* Listed entries
[Start of Attachment]
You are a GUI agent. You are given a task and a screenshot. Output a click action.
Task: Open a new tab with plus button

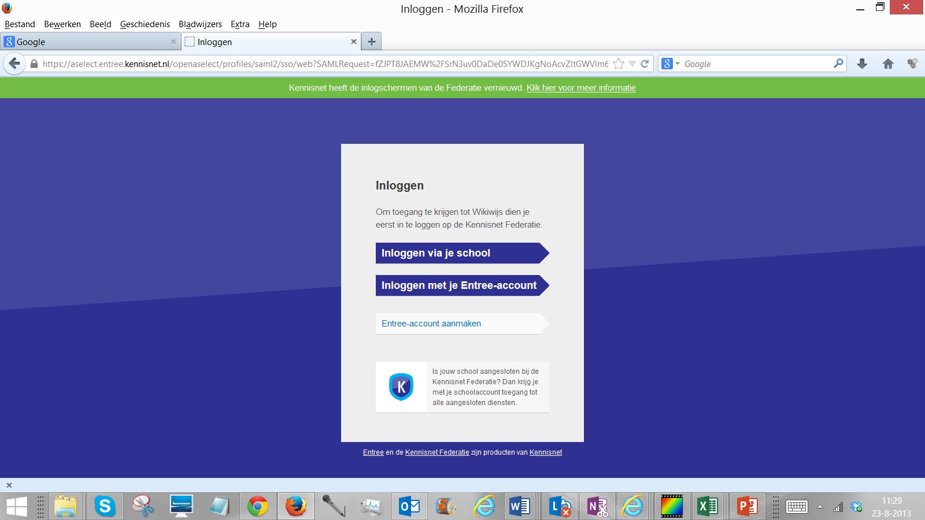coord(372,42)
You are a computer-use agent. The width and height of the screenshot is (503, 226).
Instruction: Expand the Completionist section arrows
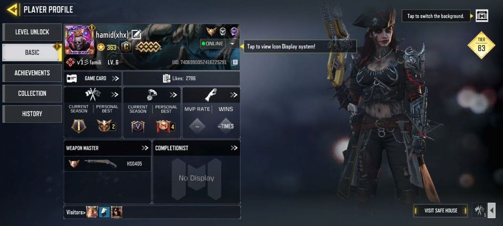[x=234, y=148]
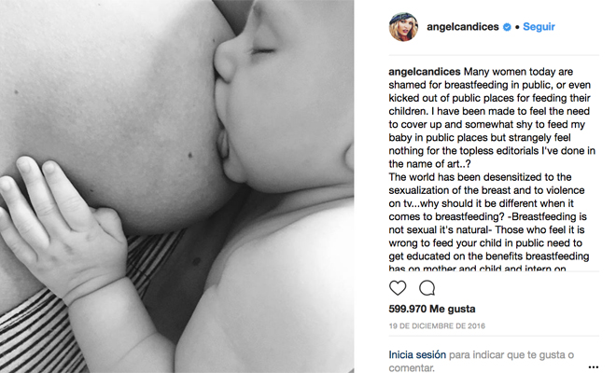
Task: Click the cut-off last caption line
Action: [477, 269]
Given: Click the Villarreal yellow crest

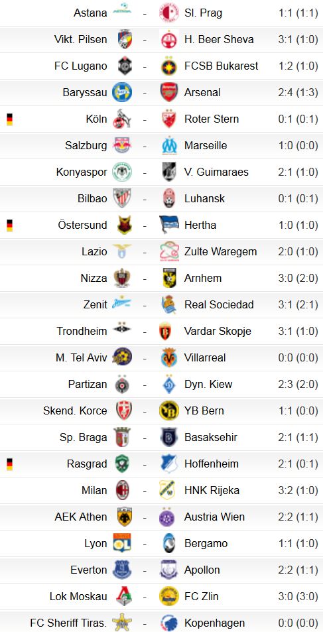Looking at the screenshot, I should click(169, 357).
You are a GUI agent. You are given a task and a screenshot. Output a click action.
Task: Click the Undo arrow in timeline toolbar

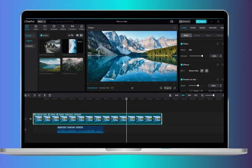click(x=34, y=95)
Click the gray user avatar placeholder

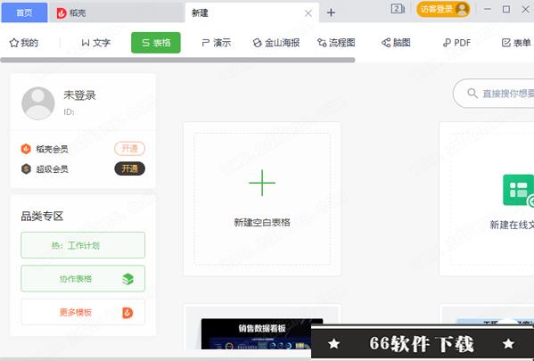(38, 103)
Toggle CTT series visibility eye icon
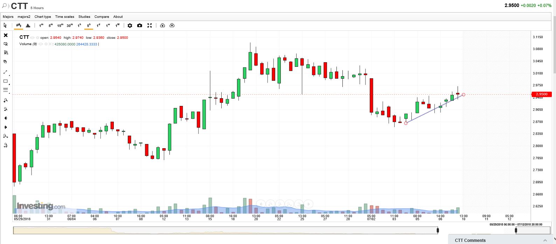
[End of Attachment]
* Task goal
Output each record above exactly; omit the images.

* Solution for this exercise
You are a GUI agent. You are given a task and a screenshot. Output a click action.
Task: Open a new tab with plus button

coord(372,42)
You are a computer-use agent. The width and height of the screenshot is (503, 226).
Instruction: Expand the Completionist section arrows
[x=234, y=148]
Task: Click the cut-off last caption line
Action: [477, 269]
Given: Click the Villarreal yellow crest

Looking at the screenshot, I should click(169, 357).
You are a GUI agent. You are given a task and a screenshot. Output a click action.
Task: Click the Undo arrow in timeline toolbar

click(x=34, y=95)
Click the gray user avatar placeholder

(38, 103)
Toggle CTT series visibility eye icon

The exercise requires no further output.